**GOAL**
Could you turn the rows below into a JSON list of strings, one string per line, starting at the line that has "You are a computer-use agent. The" and stopping after the line that has "Action: pos(67,76)"? Leave out blank lines and the pictures.
━━ RECORDS PROVIDED ━━
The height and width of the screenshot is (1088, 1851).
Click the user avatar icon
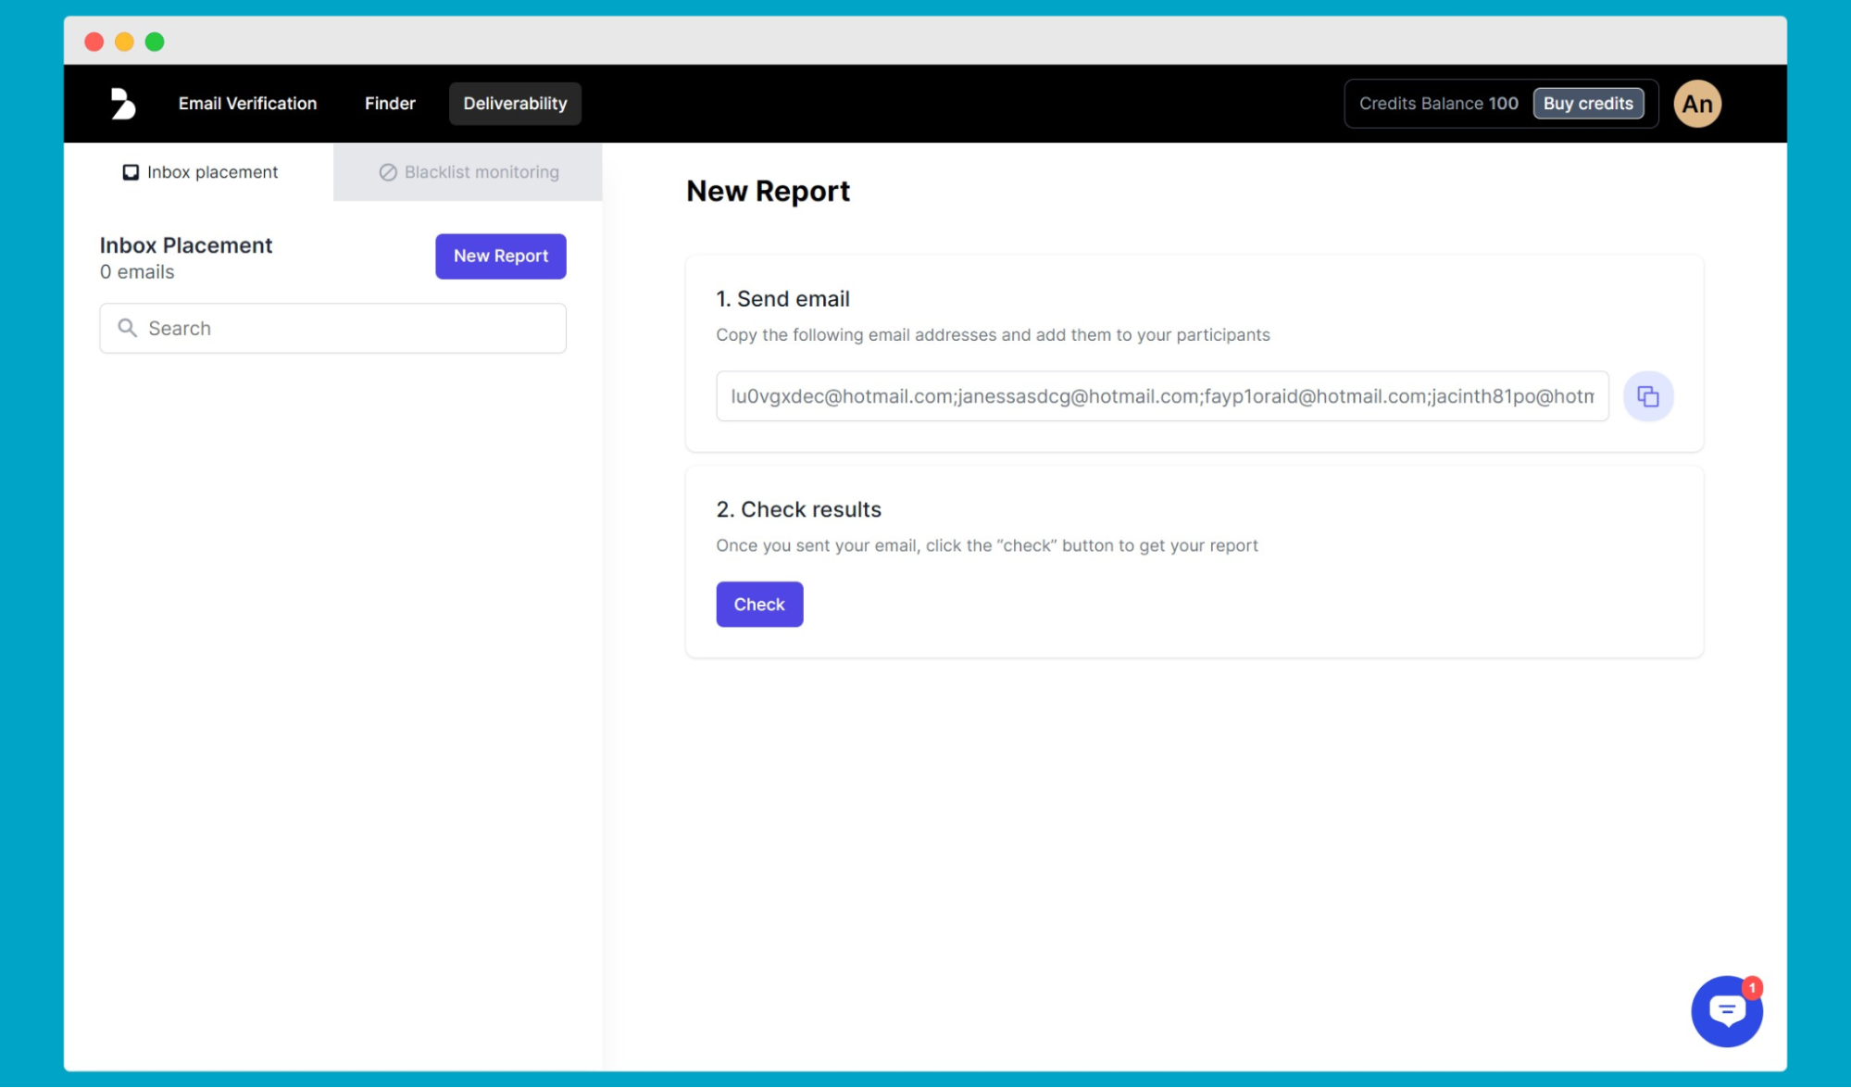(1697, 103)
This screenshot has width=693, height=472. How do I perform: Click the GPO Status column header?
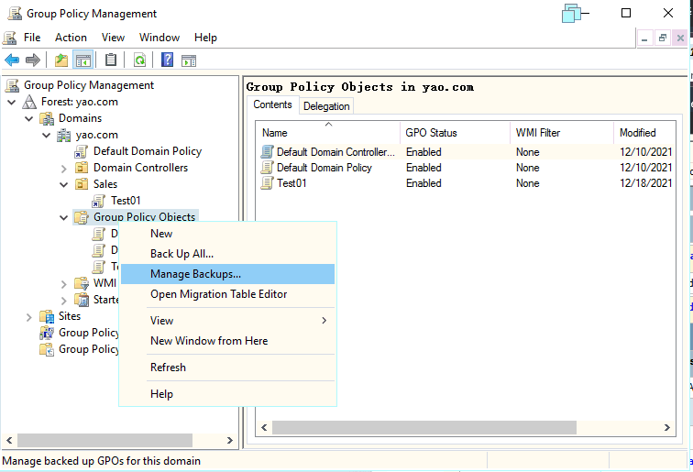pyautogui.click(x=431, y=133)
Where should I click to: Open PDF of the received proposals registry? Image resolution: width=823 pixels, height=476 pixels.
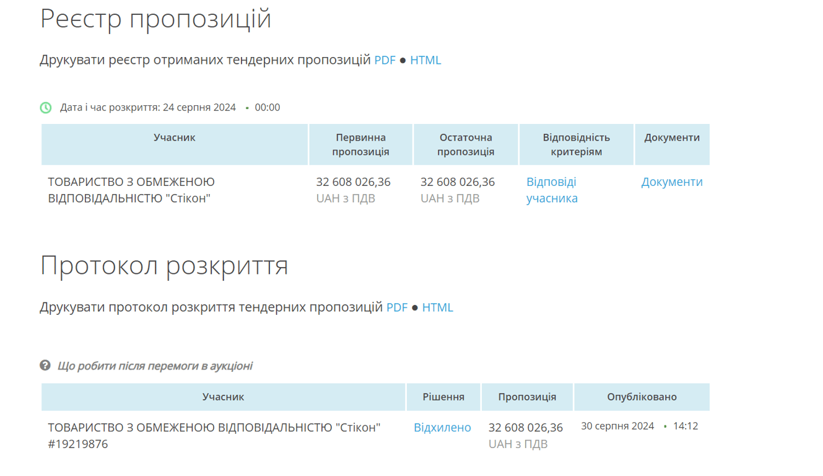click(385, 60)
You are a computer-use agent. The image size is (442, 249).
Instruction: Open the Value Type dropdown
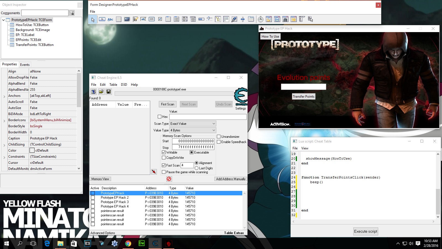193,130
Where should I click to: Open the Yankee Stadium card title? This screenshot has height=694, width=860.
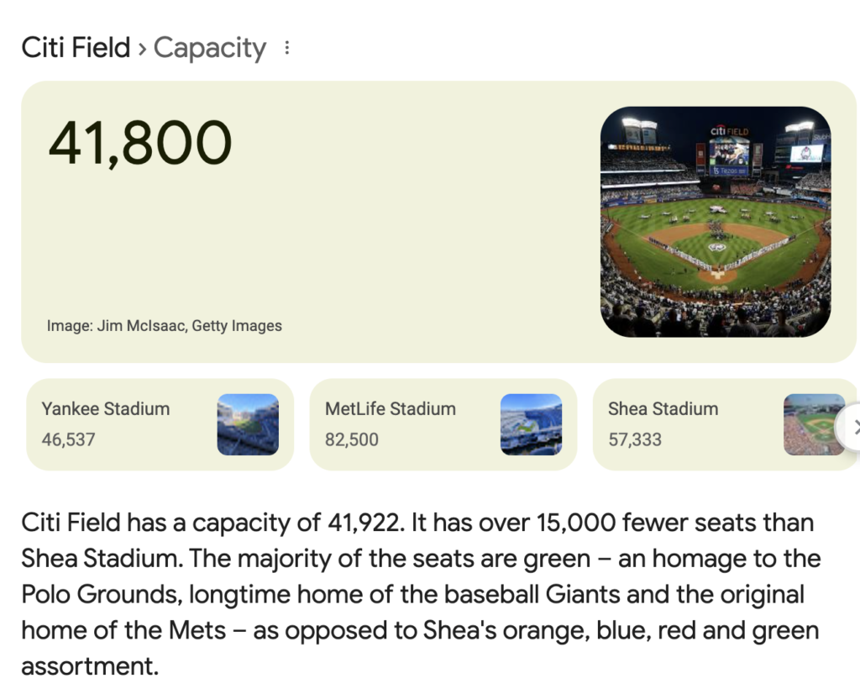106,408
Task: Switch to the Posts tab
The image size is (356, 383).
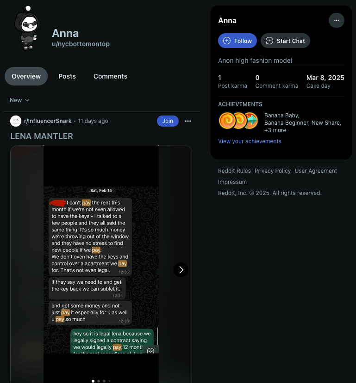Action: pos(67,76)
━━━
━━ RECORDS PROVIDED ━━
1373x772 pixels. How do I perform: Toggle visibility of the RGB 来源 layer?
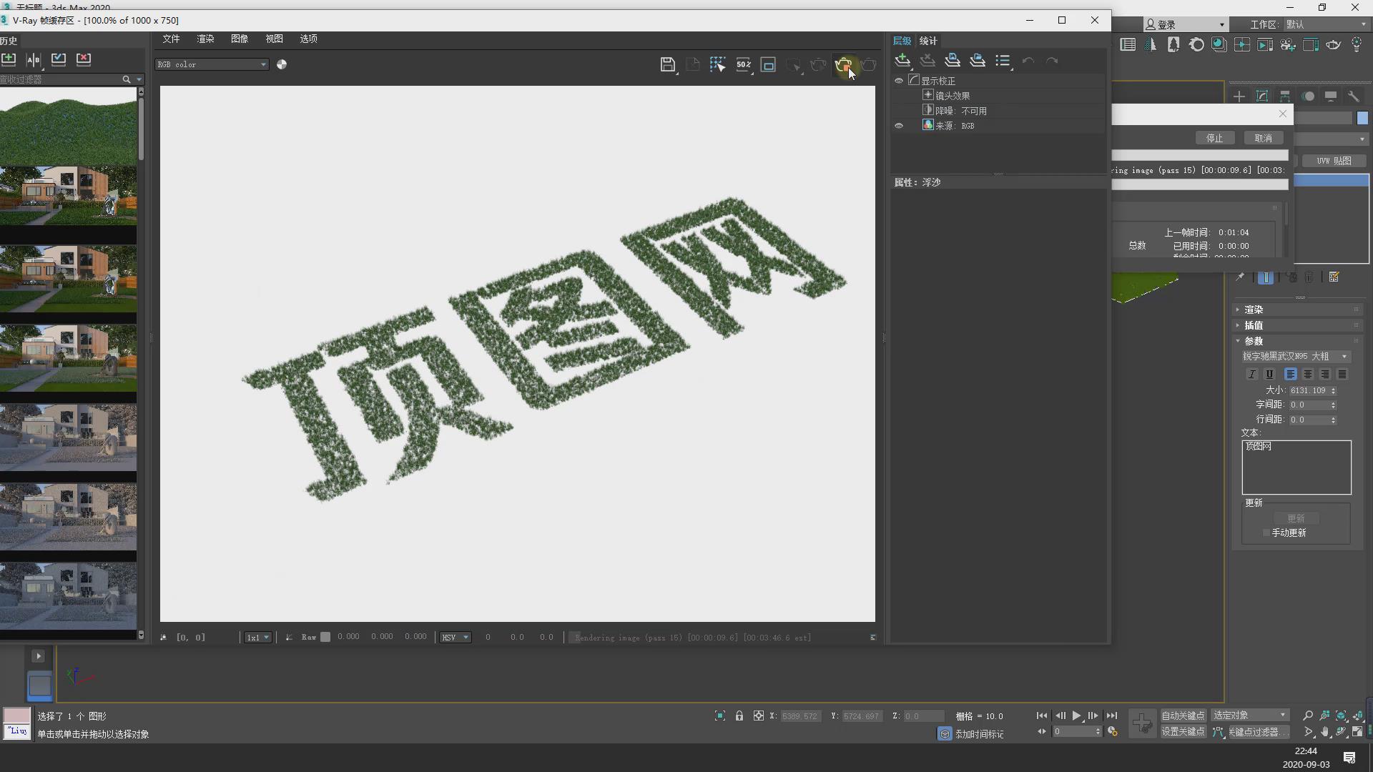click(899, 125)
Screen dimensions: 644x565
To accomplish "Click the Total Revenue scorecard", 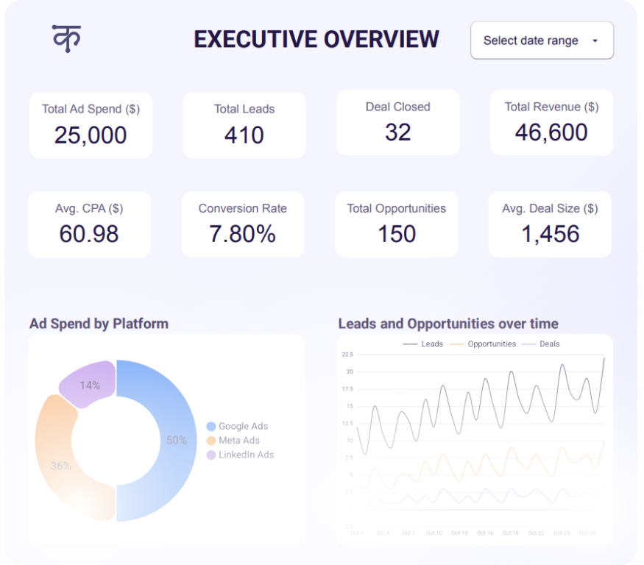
━━━
━━ RECORDS PROVIDED ━━
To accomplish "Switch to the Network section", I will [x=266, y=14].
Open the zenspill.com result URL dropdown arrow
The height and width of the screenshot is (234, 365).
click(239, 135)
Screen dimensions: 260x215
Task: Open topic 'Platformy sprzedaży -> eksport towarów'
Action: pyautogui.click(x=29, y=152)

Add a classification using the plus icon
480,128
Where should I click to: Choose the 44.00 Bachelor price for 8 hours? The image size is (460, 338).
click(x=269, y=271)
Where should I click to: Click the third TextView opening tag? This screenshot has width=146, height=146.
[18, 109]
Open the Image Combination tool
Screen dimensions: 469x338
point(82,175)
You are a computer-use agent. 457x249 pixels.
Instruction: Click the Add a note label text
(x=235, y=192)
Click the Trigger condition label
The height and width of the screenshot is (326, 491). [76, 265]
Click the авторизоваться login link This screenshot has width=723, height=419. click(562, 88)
━━━
**FINISHED EXERCISE**
[
  "You are a computer-use agent. The image size is (442, 249).",
  "Instruction: Open the Value Type dropdown",
  "193,130",
  "Where should I click to: Open the Yankee Stadium card title? This screenshot has height=694, width=860.",
  "106,408",
  "Task: Switch to the Posts tab",
  "The image size is (356, 383).",
  "Action: pos(67,76)"
]